Stated goal: Render every line of the listing below as a JSON list of strings, one string per line, omitting blank lines.

(Pointing records for text and elements)
• • • • • • •

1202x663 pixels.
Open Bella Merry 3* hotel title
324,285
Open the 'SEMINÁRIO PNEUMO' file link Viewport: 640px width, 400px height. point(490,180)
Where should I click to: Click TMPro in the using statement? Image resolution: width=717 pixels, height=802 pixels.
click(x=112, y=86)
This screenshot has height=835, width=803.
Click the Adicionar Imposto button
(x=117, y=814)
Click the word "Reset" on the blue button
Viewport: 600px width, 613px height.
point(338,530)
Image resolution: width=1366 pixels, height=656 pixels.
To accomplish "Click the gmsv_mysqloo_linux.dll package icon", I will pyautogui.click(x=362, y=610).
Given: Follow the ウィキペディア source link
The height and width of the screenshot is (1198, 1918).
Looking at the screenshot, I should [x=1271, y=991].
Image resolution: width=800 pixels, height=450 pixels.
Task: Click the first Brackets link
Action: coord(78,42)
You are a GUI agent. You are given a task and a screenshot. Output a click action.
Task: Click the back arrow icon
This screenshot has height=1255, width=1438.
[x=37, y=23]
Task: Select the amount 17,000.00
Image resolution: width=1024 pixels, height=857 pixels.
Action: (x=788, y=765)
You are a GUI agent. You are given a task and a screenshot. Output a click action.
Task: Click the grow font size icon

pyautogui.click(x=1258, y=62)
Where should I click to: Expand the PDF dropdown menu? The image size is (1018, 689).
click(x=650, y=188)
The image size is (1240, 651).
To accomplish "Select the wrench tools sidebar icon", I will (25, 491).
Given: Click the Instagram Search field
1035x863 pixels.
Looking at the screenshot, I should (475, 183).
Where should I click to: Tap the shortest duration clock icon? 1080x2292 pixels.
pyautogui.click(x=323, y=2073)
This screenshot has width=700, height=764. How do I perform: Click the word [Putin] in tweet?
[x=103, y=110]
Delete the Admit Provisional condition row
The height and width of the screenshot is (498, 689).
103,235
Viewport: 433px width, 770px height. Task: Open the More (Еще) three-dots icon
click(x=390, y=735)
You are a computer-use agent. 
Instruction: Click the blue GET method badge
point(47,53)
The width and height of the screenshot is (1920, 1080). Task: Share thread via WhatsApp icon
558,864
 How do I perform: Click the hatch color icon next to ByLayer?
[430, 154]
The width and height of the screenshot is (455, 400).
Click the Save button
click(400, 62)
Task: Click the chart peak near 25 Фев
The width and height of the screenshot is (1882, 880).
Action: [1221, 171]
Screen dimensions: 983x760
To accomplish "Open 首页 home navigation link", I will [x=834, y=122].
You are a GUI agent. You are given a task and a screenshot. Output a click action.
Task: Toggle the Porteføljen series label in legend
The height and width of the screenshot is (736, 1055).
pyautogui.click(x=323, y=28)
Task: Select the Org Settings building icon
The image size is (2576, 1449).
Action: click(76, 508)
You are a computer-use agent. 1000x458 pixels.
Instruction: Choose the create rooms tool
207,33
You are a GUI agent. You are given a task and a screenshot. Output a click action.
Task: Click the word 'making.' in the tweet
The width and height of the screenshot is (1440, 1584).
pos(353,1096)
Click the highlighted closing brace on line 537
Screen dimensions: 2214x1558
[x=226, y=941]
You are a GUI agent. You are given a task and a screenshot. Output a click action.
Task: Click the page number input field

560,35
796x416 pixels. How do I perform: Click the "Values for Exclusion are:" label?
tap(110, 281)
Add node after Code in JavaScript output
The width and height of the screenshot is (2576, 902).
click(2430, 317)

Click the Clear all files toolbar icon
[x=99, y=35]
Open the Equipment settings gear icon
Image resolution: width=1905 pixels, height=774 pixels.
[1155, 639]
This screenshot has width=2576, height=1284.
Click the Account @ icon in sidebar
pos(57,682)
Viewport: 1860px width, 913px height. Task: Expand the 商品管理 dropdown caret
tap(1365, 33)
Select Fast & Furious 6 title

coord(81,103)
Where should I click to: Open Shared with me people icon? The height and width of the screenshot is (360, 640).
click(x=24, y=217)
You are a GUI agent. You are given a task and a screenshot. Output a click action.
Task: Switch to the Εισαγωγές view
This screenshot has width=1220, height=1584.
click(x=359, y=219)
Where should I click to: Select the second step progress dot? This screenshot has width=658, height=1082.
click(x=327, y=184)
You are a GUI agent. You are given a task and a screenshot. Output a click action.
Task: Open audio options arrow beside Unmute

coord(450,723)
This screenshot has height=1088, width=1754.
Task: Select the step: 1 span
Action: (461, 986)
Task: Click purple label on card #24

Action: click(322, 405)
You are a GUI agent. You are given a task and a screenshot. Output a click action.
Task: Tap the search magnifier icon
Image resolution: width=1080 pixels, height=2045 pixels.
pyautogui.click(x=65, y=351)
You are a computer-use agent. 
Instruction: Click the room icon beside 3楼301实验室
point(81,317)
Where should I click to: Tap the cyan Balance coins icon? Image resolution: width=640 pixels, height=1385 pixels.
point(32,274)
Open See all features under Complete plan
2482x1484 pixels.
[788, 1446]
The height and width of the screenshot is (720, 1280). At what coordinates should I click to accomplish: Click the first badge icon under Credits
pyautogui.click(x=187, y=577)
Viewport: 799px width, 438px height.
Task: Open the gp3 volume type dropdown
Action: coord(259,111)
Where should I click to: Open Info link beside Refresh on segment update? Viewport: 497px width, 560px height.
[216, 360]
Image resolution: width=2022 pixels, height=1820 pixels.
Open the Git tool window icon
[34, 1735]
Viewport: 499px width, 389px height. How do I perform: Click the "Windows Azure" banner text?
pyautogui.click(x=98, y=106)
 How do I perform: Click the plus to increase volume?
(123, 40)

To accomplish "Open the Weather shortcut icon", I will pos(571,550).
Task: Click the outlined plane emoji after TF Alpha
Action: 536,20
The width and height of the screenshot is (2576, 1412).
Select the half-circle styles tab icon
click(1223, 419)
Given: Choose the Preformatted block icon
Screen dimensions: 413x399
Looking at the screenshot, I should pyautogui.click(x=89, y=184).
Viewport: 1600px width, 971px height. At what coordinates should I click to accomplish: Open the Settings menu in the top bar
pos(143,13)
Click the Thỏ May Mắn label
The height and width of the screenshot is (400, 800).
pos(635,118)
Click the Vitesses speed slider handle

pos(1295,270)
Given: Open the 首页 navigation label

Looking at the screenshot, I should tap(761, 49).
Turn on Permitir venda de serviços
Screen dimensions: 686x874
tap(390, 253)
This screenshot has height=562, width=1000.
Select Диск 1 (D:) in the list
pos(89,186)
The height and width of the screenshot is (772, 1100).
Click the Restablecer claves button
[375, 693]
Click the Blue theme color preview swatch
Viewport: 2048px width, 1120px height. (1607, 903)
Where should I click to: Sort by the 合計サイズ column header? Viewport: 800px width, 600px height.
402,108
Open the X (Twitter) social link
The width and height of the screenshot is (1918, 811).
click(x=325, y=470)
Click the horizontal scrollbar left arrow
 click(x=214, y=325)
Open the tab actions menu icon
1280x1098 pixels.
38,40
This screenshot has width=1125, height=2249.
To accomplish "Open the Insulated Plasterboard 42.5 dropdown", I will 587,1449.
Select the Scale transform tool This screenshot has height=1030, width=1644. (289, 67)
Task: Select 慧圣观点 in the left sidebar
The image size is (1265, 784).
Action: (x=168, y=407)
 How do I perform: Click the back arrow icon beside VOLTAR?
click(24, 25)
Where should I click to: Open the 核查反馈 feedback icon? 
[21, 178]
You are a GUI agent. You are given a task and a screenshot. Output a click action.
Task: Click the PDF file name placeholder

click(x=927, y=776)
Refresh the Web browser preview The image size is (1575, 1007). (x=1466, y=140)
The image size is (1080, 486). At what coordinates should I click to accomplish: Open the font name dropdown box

• • • • • • •

Written response:
[
  "1202x663 pixels.",
  "Open Bella Merry 3* hotel title",
  "324,285",
  "Open the 'SEMINÁRIO PNEUMO' file link Viewport: 640px width, 400px height. point(490,180)",
  "Where should I click to: Click TMPro in the using statement? Image resolution: width=717 pixels, height=802 pixels.",
  "click(x=112, y=86)",
  "This screenshot has height=835, width=803.",
  "Click the Adicionar Imposto button",
  "(x=117, y=814)",
  "Click the word \"Reset\" on the blue button",
  "Viewport: 600px width, 613px height.",
  "point(338,530)",
  "Image resolution: width=1366 pixels, height=656 pixels.",
  "To accomplish \"Click the gmsv_mysqloo_linux.dll package icon\", I will pyautogui.click(x=362, y=610).",
  "Given: Follow the ウィキペディア source link",
  "The height and width of the screenshot is (1198, 1918).",
  "Looking at the screenshot, I should [x=1271, y=991].",
  "Image resolution: width=800 pixels, height=450 pixels.",
  "Task: Click the first Brackets link",
  "Action: coord(78,42)",
  "You are a GUI agent. You are given a task and a screenshot. Output a click action.",
  "Task: Click the back arrow icon",
  "This screenshot has height=1255, width=1438.",
  "[x=37, y=23]",
  "Task: Select the amount 17,000.00",
  "Image resolution: width=1024 pixels, height=857 pixels.",
  "Action: (x=788, y=765)",
  "You are a GUI agent. You are given a task and a screenshot. Output a click action.",
  "Task: Click the grow font size icon",
  "pyautogui.click(x=1258, y=62)",
  "Where should I click to: Expand the PDF dropdown menu? The image size is (1018, 689).",
  "click(x=650, y=188)",
  "The image size is (1240, 651).",
  "To accomplish \"Select the wrench tools sidebar icon\", I will (25, 491).",
  "Given: Click the Instagram Search field",
  "1035x863 pixels.",
  "Looking at the screenshot, I should (475, 183).",
  "Where should I click to: Tap the shortest duration clock icon? 1080x2292 pixels.",
  "pyautogui.click(x=323, y=2073)",
  "This screenshot has width=700, height=764. How do I perform: Click the word [Putin] in tweet?",
  "[x=103, y=110]",
  "Delete the Admit Provisional condition row",
  "The height and width of the screenshot is (498, 689).",
  "103,235",
  "Viewport: 433px width, 770px height. Task: Open the More (Еще) three-dots icon",
  "click(x=390, y=735)",
  "You are a computer-use agent. ",
  "Instruction: Click the blue GET method badge",
  "point(47,53)",
  "The width and height of the screenshot is (1920, 1080). Task: Share thread via WhatsApp icon",
  "558,864",
  " How do I perform: Click the hatch color icon next to ByLayer?",
  "[430, 154]",
  "The width and height of the screenshot is (455, 400).",
  "Click the Save button",
  "click(400, 62)",
  "Task: Click the chart peak near 25 Фев",
  "The width and height of the screenshot is (1882, 880).",
  "Action: [1221, 171]",
  "Screen dimensions: 983x760",
  "To accomplish \"Open 首页 home navigation link\", I will [x=834, y=122].",
  "You are a GUI agent. You are given a task and a screenshot. Output a click action.",
  "Task: Toggle the Porteføljen series label in legend",
  "The height and width of the screenshot is (736, 1055).",
  "pyautogui.click(x=323, y=28)",
  "Task: Select the Org Settings building icon",
  "The image size is (2576, 1449).",
  "Action: click(76, 508)",
  "You are a computer-use agent. 1000x458 pixels.",
  "Instruction: Choose the create rooms tool",
  "207,33",
  "You are a GUI agent. You are given a task and a screenshot. Output a click action.",
  "Task: Click the word 'making.' in the tweet",
  "The width and height of the screenshot is (1440, 1584).",
  "pos(353,1096)",
  "Click the highlighted closing brace on line 537",
  "Screen dimensions: 2214x1558",
  "[x=226, y=941]",
  "You are a GUI agent. You are given a task and a screenshot. Output a click action.",
  "Task: Click the page number input field",
  "560,35",
  "796x416 pixels. How do I perform: Click the \"Values for Exclusion are:\" label?",
  "tap(110, 281)",
  "Add node after Code in JavaScript output",
  "The width and height of the screenshot is (2576, 902).",
  "click(2430, 317)",
  "Click the Clear all files toolbar icon",
  "[x=99, y=35]",
  "Open the Equipment settings gear icon",
  "Image resolution: width=1905 pixels, height=774 pixels.",
  "[1155, 639]",
  "This screenshot has width=2576, height=1284.",
  "Click the Account @ icon in sidebar",
  "pos(57,682)",
  "Viewport: 1860px width, 913px height. Task: Expand the 商品管理 dropdown caret",
  "tap(1365, 33)",
  "Select Fast & Furious 6 title",
  "coord(81,103)",
  "Where should I click to: Open Shared with me people icon? The height and width of the screenshot is (360, 640).",
  "click(x=24, y=217)",
  "You are a GUI agent. You are given a task and a screenshot. Output a click action.",
  "Task: Switch to the Εισαγωγές view",
  "This screenshot has width=1220, height=1584.",
  "click(x=359, y=219)",
  "Where should I click to: Select the second step progress dot? This screenshot has width=658, height=1082.",
  "click(x=327, y=184)",
  "You are a GUI agent. You are given a task and a screenshot. Output a click action.",
  "Task: Open audio options arrow beside Unmute",
  "coord(450,723)",
  "This screenshot has height=1088, width=1754.",
  "Task: Select the step: 1 span",
  "Action: (461, 986)",
  "Task: Click purple label on card #24",
  "Action: click(322, 405)",
  "You are a GUI agent. You are given a task and a screenshot. Output a click action.",
  "Task: Tap the search magnifier icon",
  "Image resolution: width=1080 pixels, height=2045 pixels.",
  "pyautogui.click(x=65, y=351)",
  "You are a computer-use agent. ",
  "Instruction: Click the room icon beside 3楼301实验室",
  "point(81,317)",
  "Where should I click to: Tap the cyan Balance coins icon? Image resolution: width=640 pixels, height=1385 pixels.",
  "point(32,274)",
  "Open See all features under Complete plan",
  "2482x1484 pixels.",
  "[788, 1446]",
  "The height and width of the screenshot is (720, 1280). At what coordinates should I click to accomplish: Click the first badge icon under Credits",
  "pyautogui.click(x=187, y=577)",
  "Viewport: 799px width, 438px height.",
  "Task: Open the gp3 volume type dropdown",
  "Action: coord(259,111)",
  "Where should I click to: Open Info link beside Refresh on segment update? Viewport: 497px width, 560px height.",
  "[216, 360]",
  "Image resolution: width=2022 pixels, height=1820 pixels.",
  "Open the Git tool window icon",
  "[34, 1735]",
  "Viewport: 499px width, 389px height. How do I perform: Click the \"Windows Azure\" banner text?",
  "pyautogui.click(x=98, y=106)",
  " How do I perform: Click the plus to increase volume?",
  "(123, 40)",
  "To accomplish \"Open the Weather shortcut icon\", I will pos(571,550).",
  "Task: Click the outlined plane emoji after TF Alpha",
  "Action: 536,20",
  "The width and height of the screenshot is (2576, 1412).",
  "Select the half-circle styles tab icon",
  "click(1223, 419)",
  "Given: Choose the Preformatted block icon",
  "Screen dimensions: 413x399",
  "Looking at the screenshot, I should pyautogui.click(x=89, y=184).",
  "Viewport: 1600px width, 971px height. At what coordinates should I click to accomplish: Open the Settings menu in the top bar",
  "pos(143,13)",
  "Click the Thỏ May Mắn label",
  "The height and width of the screenshot is (400, 800).",
  "pos(635,118)",
  "Click the Vitesses speed slider handle",
  "pos(1295,270)",
  "Given: Open the 首页 navigation label",
  "Looking at the screenshot, I should tap(761, 49).",
  "Turn on Permitir venda de serviços",
  "Screen dimensions: 686x874",
  "tap(390, 253)",
  "This screenshot has height=562, width=1000.",
  "Select Диск 1 (D:) in the list",
  "pos(89,186)",
  "The height and width of the screenshot is (772, 1100).",
  "Click the Restablecer claves button",
  "[375, 693]",
  "Click the Blue theme color preview swatch",
  "Viewport: 2048px width, 1120px height. (1607, 903)",
  "Where should I click to: Sort by the 合計サイズ column header? Viewport: 800px width, 600px height.",
  "402,108",
  "Open the X (Twitter) social link",
  "The width and height of the screenshot is (1918, 811).",
  "click(x=325, y=470)",
  "Click the horizontal scrollbar left arrow",
  " click(x=214, y=325)",
  "Open the tab actions menu icon",
  "1280x1098 pixels.",
  "38,40",
  "This screenshot has width=1125, height=2249.",
  "To accomplish \"Open the Insulated Plasterboard 42.5 dropdown\", I will 587,1449.",
  "Select the Scale transform tool This screenshot has height=1030, width=1644. (289, 67)",
  "Task: Select 慧圣观点 in the left sidebar",
  "The image size is (1265, 784).",
  "Action: (x=168, y=407)",
  " How do I perform: Click the back arrow icon beside VOLTAR?",
  "click(24, 25)",
  "Where should I click to: Open the 核查反馈 feedback icon? ",
  "[21, 178]",
  "You are a GUI agent. You are given a task and a screenshot. Output a click action.",
  "Task: Click the PDF file name placeholder",
  "click(x=927, y=776)",
  "Refresh the Web browser preview The image size is (1575, 1007). (x=1466, y=140)",
  "The image size is (1080, 486). At what coordinates should I click to accomplish: Open the font name dropdown box"
]